21:54I have a feeling.
21:55Yeah.
21:55Tibalt?
21:56Yes.
21:56Ah, he's the only one who recognized himself.
21:58He was the only one who recognized himself.
21:59Well, for me, it's Tibalt.
22:01And the family name?
22:01He put it well.
22:02Dosan.
22:03Tibalt Dosan, it works like crazy.
22:04He was 8 years old.
22:05It was 8.
22:06Tibalt Dosan.
22:07It works like a charm.
22:07Ben, that's my first name.
22:08What is its origin?
22:09Belgian and French.
22:10I would bet my life on this man.
22:13OK.
22:14On the fourth one who just arrived.
22:14Life, plain and simple.
22:15Ah, him.
22:15I had to believe it too.
22:16The last one, without any hesitation.
22:19Go ahead, sir.
22:20So, I have to say that my name is Tibalt, right?
22:22Oh, let's go!
22:25No.
22:25Pizza delivery, here.
22:27Ah, is that a pizza from Mama?
22:29Pizza delivery, just right.
22:31It's a shitty litter box.
22:32Ah, that's because I usually wear my glasses.

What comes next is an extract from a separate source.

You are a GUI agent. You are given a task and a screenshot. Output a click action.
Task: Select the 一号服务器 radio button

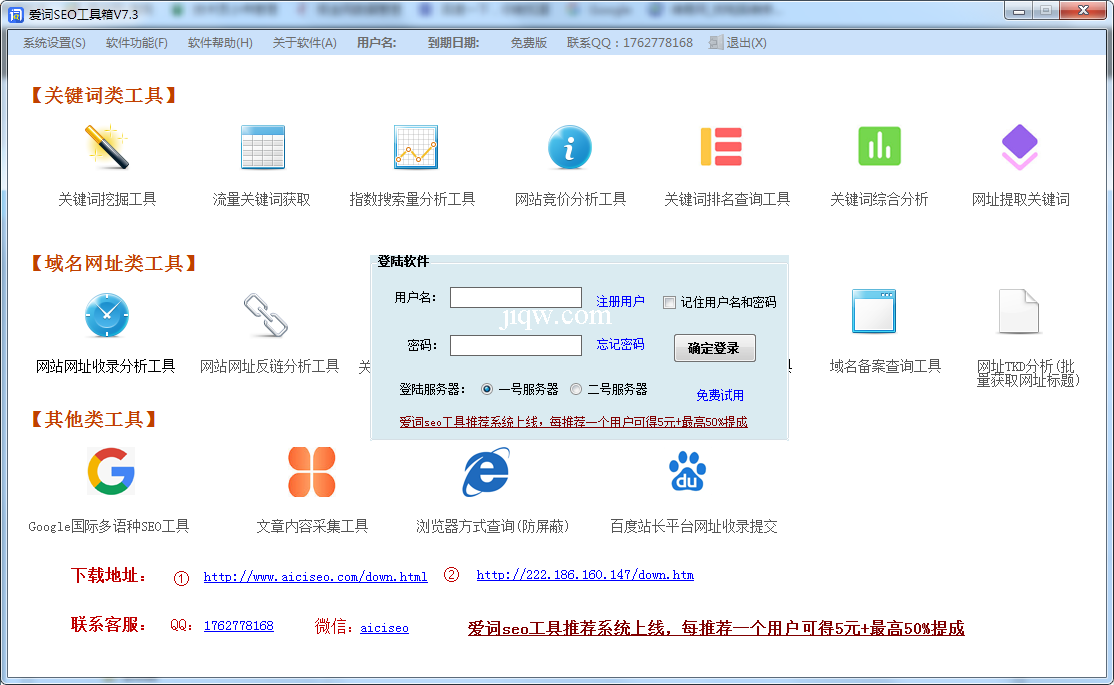click(x=487, y=389)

22:37And actually, right now, because I don't like them.
22:39And you have your glasses, sir.
22:40Ah, but why are you doing this?
22:45Ah, you are leaving, sir.
22:48Ah, but it's a pile of shit litter.
22:52This photo, just...
22:53No, but he's still the fan.
22:54It's the fan again, it's a joke.
22:56I'm a really big fan.
22:58Don't get me angry, don't get me angry, don't get me angry.
22:59He threw dream, he threw dream directly.
23:01OK, Marc.
23:02He came with a reference.
23:03Is that a litter box full of shit, or am I dreaming?
23:04We obviously remember this video.
23:06It's a cult classic.
23:06Is this a joke or what?
23:07It's a shitty litter box.
23:09Ah, okay, we'll exchange.
23:10Yes, that works for me.
23:11That suits me perfectly.
23:12We're on a huge bucket.
23:14Oh dear, oh dear.
23:15We're going to stuff ourselves silly.
23:17There, I fuck myself in a big bucket of chicken.
23:21It's a carcass.
23:22That's something that's dead, clearly.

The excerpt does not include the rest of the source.